#### [Collected data]
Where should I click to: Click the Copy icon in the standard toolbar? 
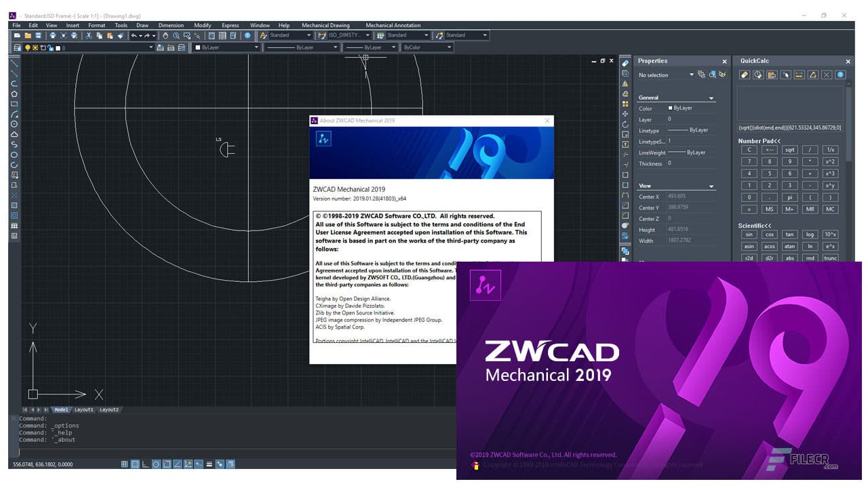pos(100,35)
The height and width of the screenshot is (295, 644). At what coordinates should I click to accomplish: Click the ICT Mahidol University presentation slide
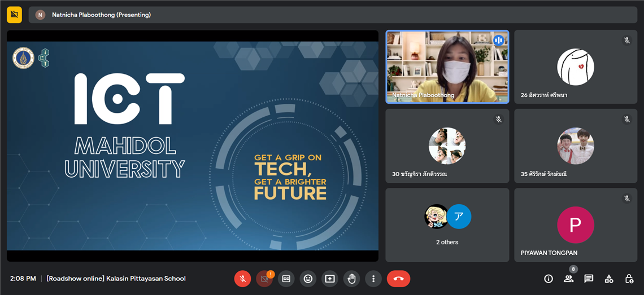click(192, 146)
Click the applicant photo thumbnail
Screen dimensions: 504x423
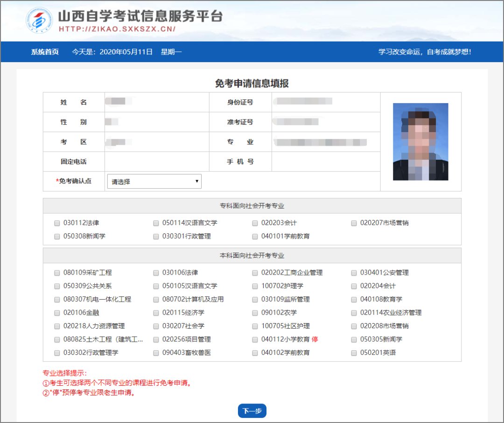tap(420, 141)
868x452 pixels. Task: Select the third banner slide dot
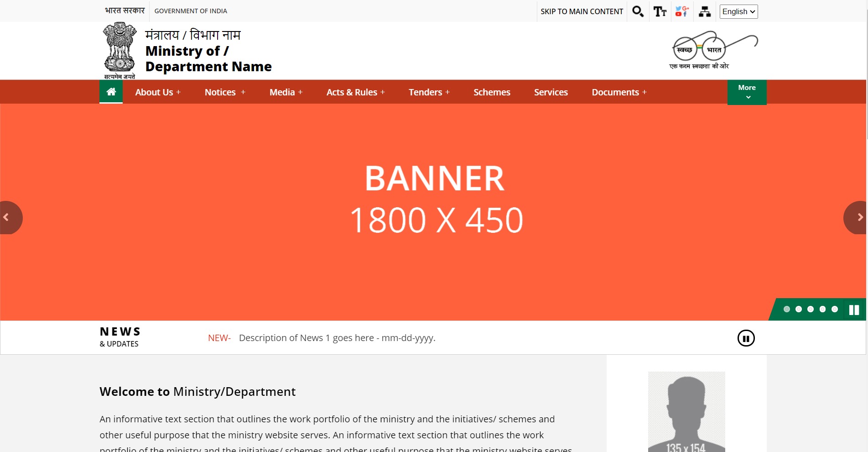811,309
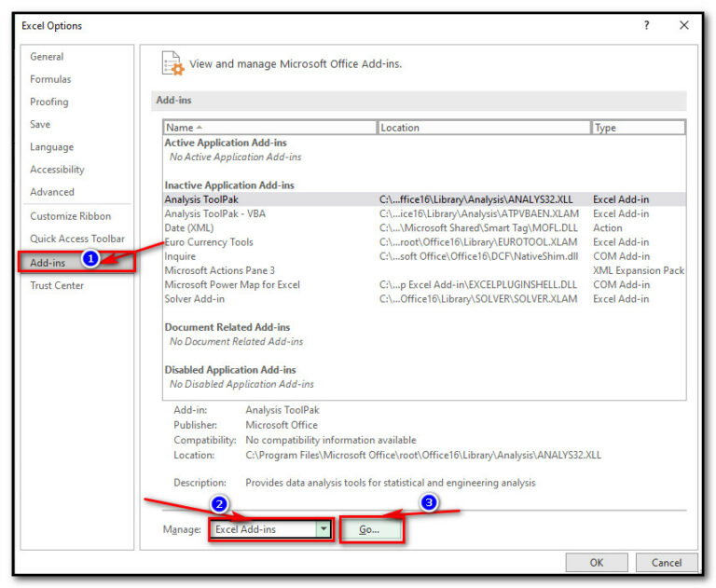The width and height of the screenshot is (716, 588).
Task: Open the Manage dropdown arrow
Action: point(323,529)
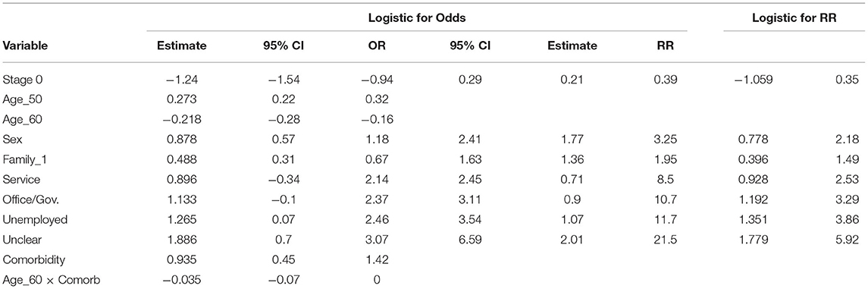Select the Stage 0 row label
The height and width of the screenshot is (289, 868).
pyautogui.click(x=24, y=80)
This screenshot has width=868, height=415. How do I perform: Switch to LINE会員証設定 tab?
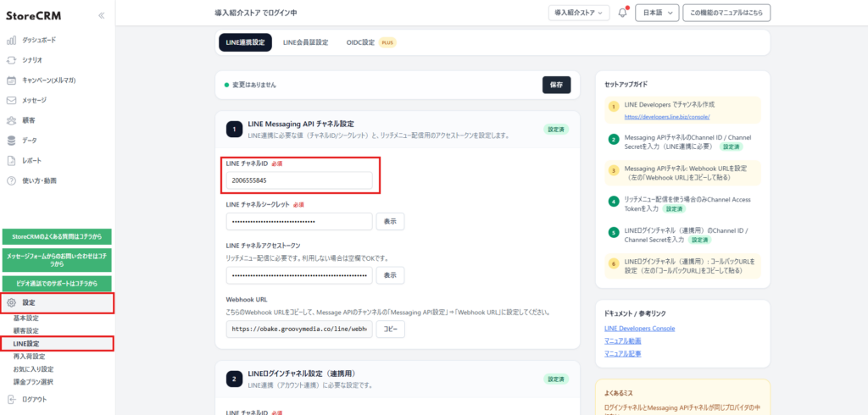coord(305,42)
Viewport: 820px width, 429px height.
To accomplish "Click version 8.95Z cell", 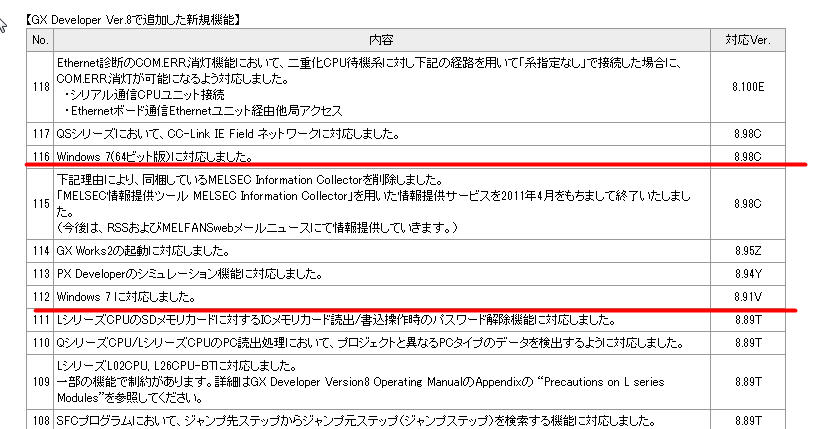I will click(748, 250).
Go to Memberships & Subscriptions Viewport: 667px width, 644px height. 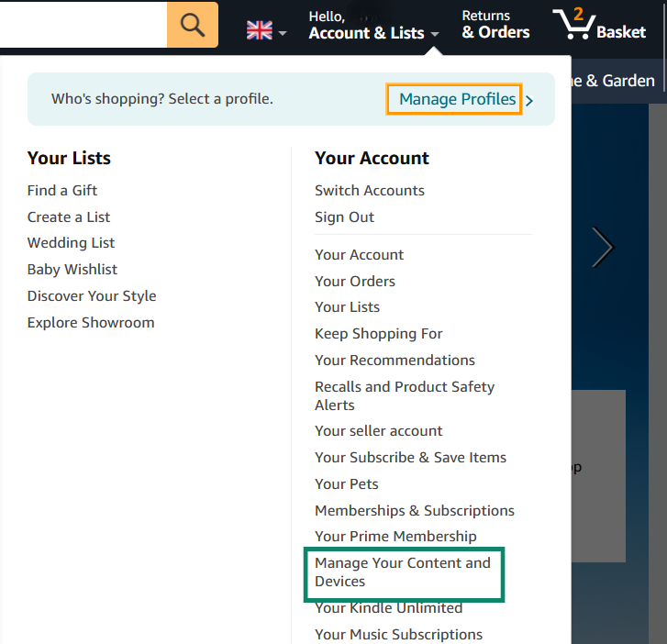click(414, 511)
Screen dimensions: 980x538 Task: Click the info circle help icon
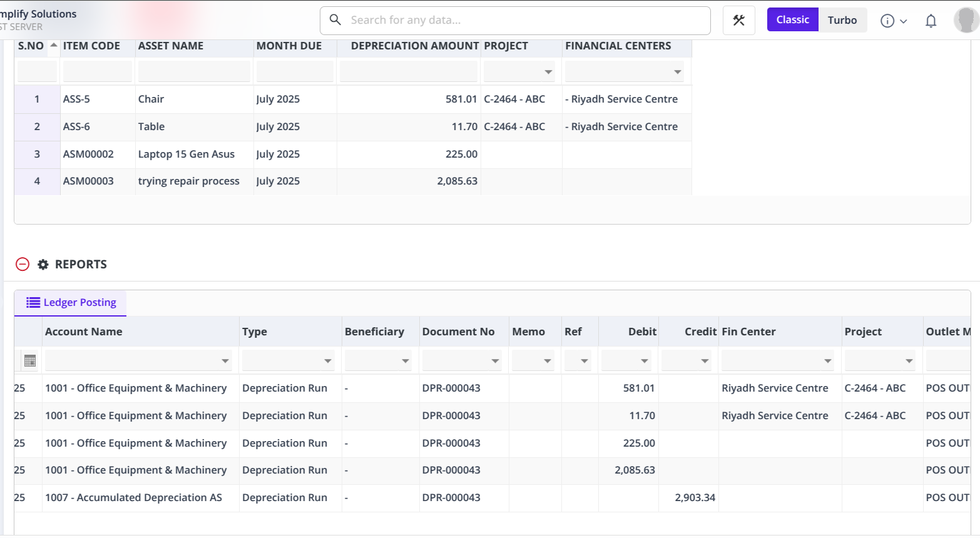tap(887, 21)
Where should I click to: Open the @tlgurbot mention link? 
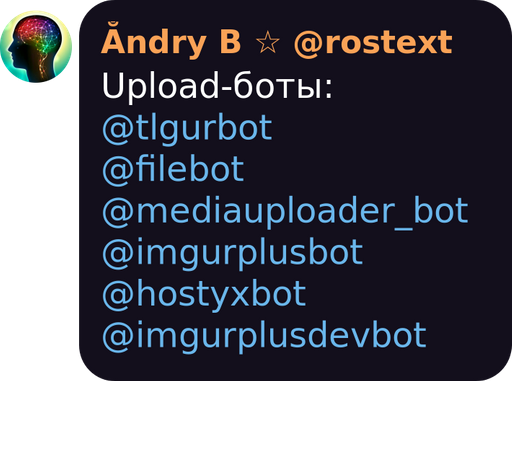click(187, 128)
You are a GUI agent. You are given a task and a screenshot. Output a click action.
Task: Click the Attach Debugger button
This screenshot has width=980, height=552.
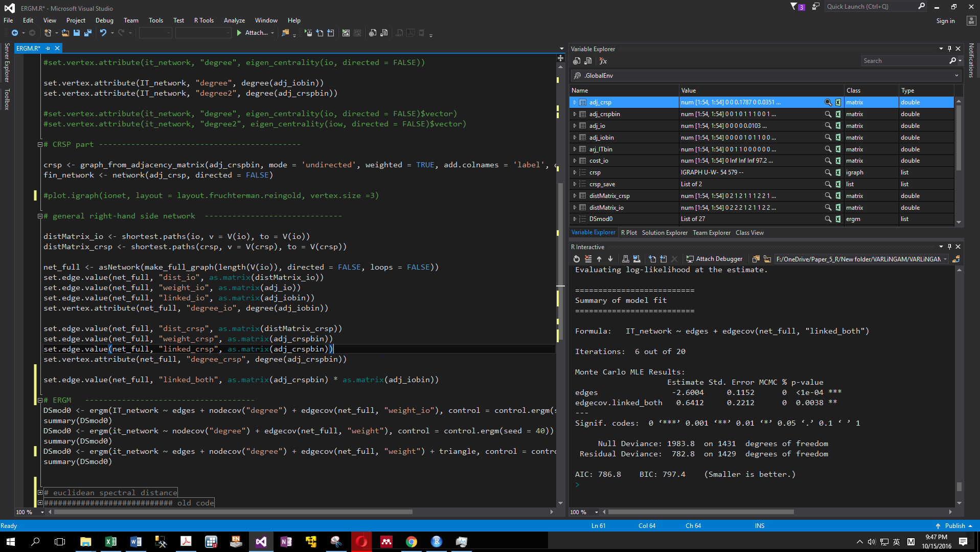714,259
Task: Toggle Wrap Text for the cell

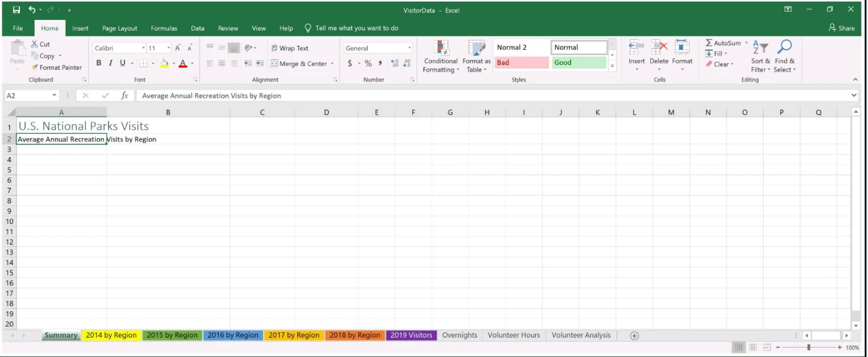Action: coord(289,48)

#### [WHAT YOU NEED TO DO]
Repeat nothing but the lines from the one containing "Task: Click the Attach Debugger button" through the end of the entries, exactly, and skip the pictures.

#### [FINISHED EXERCISE]
Task: Click the Attach Debugger button
This screenshot has width=980, height=552.
714,259
Task: Toggle Wrap Text for the cell

Action: coord(289,48)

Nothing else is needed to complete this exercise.